# Typestry



## L-Boogie (6. November 2001)

Kennt jemand das Programm Typestry? Hab nur rausgefunden das es von Pixar ist und schon einige Jahre auf dem Buckel hat. In der aktuellen PAGE stand das man damit interessante Textverzerrungen und Effekte generieren kann.

Ist es Free? Kann man es noch irgendwo bekommen?
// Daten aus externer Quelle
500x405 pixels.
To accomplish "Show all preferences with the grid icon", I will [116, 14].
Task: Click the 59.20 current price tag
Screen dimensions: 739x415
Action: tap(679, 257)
Wer kennt / hat das Teil überhaupt

Merci


----------



## Robert Fischer (6. November 2001)

hab mal ein wenig nachgeschaut. gut mal unter folgenden links nach: 
http://www.pcp.dtpnet.de/my_html/typestry_2.0.htm und
http://www.macpi.org/typestry.html 

hoffe das hilft.


----------



## L-Boogie (6. November 2001)

hey danke 

anscheined kann man das Teil wirklich nirgendswo mehr runterladen...

alte reviews von dem proggie hatte ich auch gefunden
schade...

kennst du das proggie? wird ja wohl net so was sein wie xara 3d ^_^
wollte es eigentlich nur mal zum rumexperimentieren haben


----------



## Robert Fischer (6. November 2001)

direkt kennen tue ich das teil nicht. aber ich denke nicht, dass es wie xara3d ist, da von pixar. pixar liefert meist qualität. aber deren inhouse produkte würde ich auch gerne mal testen.


----------



## L-Boogie (6. November 2001)

von pixar? 
och joh, so für ein Wochenende bei denen eingesperrt...
dat wär ne feine sache *G
oder wat haste gemeint?


----------



## Robert Fischer (6. November 2001)

die haben ja eine ganze menge von programmen, welche sie nur für sich selbst programmiert haben und dann in toy story, a bug's life usw. benutzt haben. auch ein praktikum oder so wär schon was tolles. is bloss leider zu weit weg.


----------